Repeat the data below line for line, changing nothing.

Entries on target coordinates
○ ○ ○ ○ ○
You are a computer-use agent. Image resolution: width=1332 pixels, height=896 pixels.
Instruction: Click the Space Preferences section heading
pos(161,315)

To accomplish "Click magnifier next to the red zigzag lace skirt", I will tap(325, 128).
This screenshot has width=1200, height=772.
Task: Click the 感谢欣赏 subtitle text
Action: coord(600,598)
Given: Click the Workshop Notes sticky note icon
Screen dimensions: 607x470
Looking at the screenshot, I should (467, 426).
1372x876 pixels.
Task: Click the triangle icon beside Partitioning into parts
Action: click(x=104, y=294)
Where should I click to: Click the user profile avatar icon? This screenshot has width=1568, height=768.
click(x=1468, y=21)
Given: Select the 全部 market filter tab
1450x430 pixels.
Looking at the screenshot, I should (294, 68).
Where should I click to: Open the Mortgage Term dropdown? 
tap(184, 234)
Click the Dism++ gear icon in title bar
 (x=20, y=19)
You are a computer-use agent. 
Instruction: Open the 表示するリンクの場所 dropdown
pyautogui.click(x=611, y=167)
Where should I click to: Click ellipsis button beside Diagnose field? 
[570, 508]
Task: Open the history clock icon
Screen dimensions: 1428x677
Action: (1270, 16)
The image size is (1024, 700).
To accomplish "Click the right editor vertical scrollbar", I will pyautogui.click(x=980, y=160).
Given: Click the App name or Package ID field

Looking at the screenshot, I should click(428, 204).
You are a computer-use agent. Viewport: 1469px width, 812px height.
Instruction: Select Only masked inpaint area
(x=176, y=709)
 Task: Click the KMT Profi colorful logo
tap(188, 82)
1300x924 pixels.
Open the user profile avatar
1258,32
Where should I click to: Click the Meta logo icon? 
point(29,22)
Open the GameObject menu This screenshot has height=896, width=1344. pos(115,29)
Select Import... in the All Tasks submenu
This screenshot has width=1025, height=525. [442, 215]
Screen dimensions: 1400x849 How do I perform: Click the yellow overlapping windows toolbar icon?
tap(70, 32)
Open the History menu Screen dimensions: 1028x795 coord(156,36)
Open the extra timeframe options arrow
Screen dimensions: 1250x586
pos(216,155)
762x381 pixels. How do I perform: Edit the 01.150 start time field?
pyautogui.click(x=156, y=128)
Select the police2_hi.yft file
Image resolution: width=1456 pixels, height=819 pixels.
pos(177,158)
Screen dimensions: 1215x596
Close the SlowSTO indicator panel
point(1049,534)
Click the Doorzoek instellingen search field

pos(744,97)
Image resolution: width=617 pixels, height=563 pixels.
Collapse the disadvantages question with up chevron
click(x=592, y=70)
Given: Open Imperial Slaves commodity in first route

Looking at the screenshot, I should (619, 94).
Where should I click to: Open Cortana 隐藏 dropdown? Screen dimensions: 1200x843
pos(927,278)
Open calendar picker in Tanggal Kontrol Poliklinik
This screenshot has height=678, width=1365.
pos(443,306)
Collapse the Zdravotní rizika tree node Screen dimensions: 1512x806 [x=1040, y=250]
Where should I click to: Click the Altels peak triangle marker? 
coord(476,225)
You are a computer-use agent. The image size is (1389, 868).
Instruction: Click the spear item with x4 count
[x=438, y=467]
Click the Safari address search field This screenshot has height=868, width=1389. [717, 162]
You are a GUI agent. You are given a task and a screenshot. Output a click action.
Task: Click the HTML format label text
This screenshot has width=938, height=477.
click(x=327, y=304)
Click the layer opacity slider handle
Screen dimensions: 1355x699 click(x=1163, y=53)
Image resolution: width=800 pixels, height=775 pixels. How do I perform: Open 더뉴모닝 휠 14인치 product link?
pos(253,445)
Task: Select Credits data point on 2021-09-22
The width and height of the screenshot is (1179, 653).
○ ○ ○ ○ ○
▶ TASK RESULT:
You are a computer-use agent. Image resolution: width=1332 pixels, height=896 pixels.
Instruction: Click the Space Preferences section heading
pos(161,315)

To accomplish "Click magnifier next to the red zigzag lace skirt", I will tap(325, 128).
This screenshot has width=1200, height=772.
Task: Click the 感谢欣赏 subtitle text
Action: coord(600,598)
Given: Click the Workshop Notes sticky note icon
Screen dimensions: 607x470
Looking at the screenshot, I should (467, 426).
1372x876 pixels.
Task: Click the triangle icon beside Partitioning into parts
Action: click(x=104, y=294)
Where should I click to: Click the user profile avatar icon? This screenshot has width=1568, height=768.
click(x=1468, y=21)
Given: Select the 全部 market filter tab
1450x430 pixels.
Looking at the screenshot, I should (294, 68).
Where should I click to: Open the Mortgage Term dropdown? 
tap(184, 234)
Click the Dism++ gear icon in title bar
 (x=20, y=19)
You are a computer-use agent. 
Instruction: Open the 表示するリンクの場所 dropdown
pyautogui.click(x=611, y=167)
Where should I click to: Click ellipsis button beside Diagnose field? 
[570, 508]
Task: Open the history clock icon
Screen dimensions: 1428x677
Action: (1270, 16)
The image size is (1024, 700).
To accomplish "Click the right editor vertical scrollbar", I will pyautogui.click(x=980, y=160).
Given: Click the App name or Package ID field

Looking at the screenshot, I should click(428, 204).
You are a computer-use agent. Viewport: 1469px width, 812px height.
Instruction: Select Only masked inpaint area
(x=176, y=709)
 Task: Click the KMT Profi colorful logo
tap(188, 82)
1300x924 pixels.
Open the user profile avatar
1258,32
Where should I click to: Click the Meta logo icon? 
point(29,22)
Open the GameObject menu This screenshot has height=896, width=1344. pos(115,29)
Select Import... in the All Tasks submenu
This screenshot has width=1025, height=525. [442, 215]
Screen dimensions: 1400x849 How do I perform: Click the yellow overlapping windows toolbar icon?
tap(70, 32)
Open the History menu Screen dimensions: 1028x795 coord(156,36)
Open the extra timeframe options arrow
Screen dimensions: 1250x586
pos(216,155)
762x381 pixels. How do I perform: Edit the 01.150 start time field?
pyautogui.click(x=156, y=128)
Select the police2_hi.yft file
Image resolution: width=1456 pixels, height=819 pixels.
pos(177,158)
Screen dimensions: 1215x596
Close the SlowSTO indicator panel
point(1049,534)
Click the Doorzoek instellingen search field

pos(744,97)
Image resolution: width=617 pixels, height=563 pixels.
Collapse the disadvantages question with up chevron
click(x=592, y=70)
Given: Open Imperial Slaves commodity in first route

Looking at the screenshot, I should (619, 94).
Where should I click to: Open Cortana 隐藏 dropdown? Screen dimensions: 1200x843
pos(927,278)
Open calendar picker in Tanggal Kontrol Poliklinik
This screenshot has height=678, width=1365.
pos(443,306)
Collapse the Zdravotní rizika tree node Screen dimensions: 1512x806 [x=1040, y=250]
Where should I click to: Click the Altels peak triangle marker? 
coord(476,225)
You are a computer-use agent. The image size is (1389, 868).
Instruction: Click the spear item with x4 count
[x=438, y=467]
Click the Safari address search field This screenshot has height=868, width=1389. [717, 162]
You are a GUI agent. You are given a task and a screenshot. Output a click action.
Task: Click the HTML format label text
This screenshot has width=938, height=477.
click(x=327, y=304)
Click the layer opacity slider handle
Screen dimensions: 1355x699 click(x=1163, y=53)
Image resolution: width=800 pixels, height=775 pixels. How do I perform: Open 더뉴모닝 휠 14인치 product link?
pos(253,445)
Task: Select Credits data point on 2021-09-22
The width and height of the screenshot is (1179, 653).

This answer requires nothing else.